=== Extracted information ===
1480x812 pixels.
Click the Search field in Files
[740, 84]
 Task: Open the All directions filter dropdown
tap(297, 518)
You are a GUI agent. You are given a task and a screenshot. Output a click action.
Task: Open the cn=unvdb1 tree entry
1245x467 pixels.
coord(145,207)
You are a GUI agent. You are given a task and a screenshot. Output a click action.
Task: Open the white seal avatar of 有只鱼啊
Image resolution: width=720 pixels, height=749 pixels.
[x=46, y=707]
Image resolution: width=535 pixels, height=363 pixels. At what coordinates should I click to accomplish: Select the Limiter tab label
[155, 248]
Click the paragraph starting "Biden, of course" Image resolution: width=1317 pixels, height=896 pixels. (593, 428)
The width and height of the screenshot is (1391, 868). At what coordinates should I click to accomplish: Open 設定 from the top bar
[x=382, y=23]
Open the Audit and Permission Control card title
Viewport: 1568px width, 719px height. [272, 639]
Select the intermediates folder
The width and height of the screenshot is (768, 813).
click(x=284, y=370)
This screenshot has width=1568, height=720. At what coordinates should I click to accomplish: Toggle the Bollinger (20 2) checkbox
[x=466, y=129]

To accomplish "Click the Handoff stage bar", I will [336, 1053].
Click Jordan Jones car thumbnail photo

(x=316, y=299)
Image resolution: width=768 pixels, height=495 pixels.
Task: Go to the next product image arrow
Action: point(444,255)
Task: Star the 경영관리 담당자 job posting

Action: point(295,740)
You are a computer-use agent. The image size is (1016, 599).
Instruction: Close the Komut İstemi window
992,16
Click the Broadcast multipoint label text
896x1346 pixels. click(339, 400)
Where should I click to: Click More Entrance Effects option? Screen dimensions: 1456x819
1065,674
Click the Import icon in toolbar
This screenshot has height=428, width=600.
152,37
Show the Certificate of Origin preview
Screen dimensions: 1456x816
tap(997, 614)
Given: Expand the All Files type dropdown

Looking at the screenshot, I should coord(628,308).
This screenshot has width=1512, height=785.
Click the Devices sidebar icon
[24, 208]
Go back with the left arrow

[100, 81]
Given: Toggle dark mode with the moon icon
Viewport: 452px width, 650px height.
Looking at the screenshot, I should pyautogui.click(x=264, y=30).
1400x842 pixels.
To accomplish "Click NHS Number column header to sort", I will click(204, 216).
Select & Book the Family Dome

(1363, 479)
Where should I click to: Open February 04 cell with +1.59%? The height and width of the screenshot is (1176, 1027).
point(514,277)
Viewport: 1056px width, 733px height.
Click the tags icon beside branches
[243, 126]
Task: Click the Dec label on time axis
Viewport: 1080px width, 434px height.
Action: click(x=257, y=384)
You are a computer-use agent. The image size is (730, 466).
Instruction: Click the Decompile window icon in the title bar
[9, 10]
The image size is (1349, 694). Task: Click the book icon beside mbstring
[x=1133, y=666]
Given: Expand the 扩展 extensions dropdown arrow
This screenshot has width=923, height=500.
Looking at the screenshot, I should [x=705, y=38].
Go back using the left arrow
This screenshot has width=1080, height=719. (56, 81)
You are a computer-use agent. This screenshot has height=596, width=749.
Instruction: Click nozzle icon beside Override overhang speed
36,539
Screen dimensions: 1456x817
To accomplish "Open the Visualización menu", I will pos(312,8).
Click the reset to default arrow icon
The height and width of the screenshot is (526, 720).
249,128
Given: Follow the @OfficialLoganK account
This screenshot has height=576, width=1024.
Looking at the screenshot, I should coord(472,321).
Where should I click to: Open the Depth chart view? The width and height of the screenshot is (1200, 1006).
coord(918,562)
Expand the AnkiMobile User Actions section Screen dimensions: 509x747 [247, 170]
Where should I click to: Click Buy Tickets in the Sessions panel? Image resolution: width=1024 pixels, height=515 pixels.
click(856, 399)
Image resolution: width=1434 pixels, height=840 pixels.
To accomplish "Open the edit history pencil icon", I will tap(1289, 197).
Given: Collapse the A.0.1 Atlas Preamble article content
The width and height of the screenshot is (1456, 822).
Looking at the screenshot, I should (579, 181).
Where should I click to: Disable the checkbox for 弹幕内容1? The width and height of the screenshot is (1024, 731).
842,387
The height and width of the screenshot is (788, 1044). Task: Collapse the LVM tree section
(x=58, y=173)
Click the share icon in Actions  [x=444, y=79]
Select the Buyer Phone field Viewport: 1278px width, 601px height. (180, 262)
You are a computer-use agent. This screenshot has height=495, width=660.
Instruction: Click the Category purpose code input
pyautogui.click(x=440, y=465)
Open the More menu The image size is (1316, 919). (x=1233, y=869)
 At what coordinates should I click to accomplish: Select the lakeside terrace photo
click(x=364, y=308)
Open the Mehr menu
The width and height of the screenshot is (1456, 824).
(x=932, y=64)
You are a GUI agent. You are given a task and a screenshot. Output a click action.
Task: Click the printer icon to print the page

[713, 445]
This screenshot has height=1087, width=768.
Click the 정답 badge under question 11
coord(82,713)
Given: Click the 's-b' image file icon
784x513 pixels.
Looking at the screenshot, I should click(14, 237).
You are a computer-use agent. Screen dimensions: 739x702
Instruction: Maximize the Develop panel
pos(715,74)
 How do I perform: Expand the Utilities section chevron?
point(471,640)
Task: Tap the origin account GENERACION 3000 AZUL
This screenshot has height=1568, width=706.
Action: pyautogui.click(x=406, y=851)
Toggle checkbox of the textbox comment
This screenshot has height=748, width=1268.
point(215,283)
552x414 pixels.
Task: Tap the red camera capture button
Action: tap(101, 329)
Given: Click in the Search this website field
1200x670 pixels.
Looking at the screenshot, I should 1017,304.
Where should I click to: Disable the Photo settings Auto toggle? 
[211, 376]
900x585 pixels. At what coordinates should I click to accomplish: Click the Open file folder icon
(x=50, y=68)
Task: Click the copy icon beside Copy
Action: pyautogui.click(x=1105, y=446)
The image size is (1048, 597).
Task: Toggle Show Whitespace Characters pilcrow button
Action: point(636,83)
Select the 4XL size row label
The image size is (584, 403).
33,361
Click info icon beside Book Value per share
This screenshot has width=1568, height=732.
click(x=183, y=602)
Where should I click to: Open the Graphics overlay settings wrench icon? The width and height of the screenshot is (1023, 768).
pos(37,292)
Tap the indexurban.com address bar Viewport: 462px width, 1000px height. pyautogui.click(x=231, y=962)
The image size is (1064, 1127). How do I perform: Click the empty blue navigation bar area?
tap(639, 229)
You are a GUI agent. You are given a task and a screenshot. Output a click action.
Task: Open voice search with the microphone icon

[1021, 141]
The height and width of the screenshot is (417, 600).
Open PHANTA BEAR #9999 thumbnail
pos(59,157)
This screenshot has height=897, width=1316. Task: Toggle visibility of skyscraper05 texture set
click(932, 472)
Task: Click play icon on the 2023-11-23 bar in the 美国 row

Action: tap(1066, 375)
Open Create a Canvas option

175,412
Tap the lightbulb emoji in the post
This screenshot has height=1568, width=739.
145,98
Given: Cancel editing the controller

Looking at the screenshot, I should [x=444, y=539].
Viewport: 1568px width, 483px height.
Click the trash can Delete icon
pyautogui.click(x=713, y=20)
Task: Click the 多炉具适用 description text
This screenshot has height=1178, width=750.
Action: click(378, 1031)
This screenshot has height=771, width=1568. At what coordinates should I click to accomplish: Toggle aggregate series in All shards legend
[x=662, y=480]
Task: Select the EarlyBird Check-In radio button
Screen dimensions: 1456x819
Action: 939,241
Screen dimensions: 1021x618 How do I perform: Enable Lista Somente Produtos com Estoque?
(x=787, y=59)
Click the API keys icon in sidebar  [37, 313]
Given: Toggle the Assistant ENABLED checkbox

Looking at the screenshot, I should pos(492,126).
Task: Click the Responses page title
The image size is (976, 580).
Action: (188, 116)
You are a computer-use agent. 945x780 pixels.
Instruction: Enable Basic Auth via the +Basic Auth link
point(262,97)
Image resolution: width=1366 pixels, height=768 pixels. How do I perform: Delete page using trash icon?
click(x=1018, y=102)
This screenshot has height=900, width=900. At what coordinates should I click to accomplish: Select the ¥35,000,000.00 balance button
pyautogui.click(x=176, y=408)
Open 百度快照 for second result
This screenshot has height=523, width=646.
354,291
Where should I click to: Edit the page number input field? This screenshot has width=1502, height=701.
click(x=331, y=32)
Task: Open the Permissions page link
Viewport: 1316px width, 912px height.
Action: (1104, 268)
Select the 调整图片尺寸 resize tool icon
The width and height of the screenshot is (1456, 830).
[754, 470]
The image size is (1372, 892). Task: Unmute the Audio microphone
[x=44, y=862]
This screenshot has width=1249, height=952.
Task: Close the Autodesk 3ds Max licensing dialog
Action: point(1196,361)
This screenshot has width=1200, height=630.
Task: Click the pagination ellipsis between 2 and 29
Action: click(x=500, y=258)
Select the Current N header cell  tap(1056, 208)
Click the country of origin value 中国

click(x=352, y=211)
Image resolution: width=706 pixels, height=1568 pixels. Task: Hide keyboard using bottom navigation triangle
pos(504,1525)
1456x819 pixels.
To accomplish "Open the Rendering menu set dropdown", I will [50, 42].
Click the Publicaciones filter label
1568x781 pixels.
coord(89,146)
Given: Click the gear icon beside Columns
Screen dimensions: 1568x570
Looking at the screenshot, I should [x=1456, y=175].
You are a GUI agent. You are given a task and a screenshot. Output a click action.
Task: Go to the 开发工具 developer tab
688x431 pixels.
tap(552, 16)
===
*Required work:*
Swap "legend" for "chart key" in the records, starting with the line that contains "This screenshot has height=771, width=1568." and going on through the line that contains "Action: 939,241". Give back only those lines, with nothing else altered.

*Output for this task:*
This screenshot has height=771, width=1568. At what coordinates should I click to accomplish: Toggle aggregate series in All shards chart key
[x=662, y=480]
Task: Select the EarlyBird Check-In radio button
Screen dimensions: 1456x819
Action: 939,241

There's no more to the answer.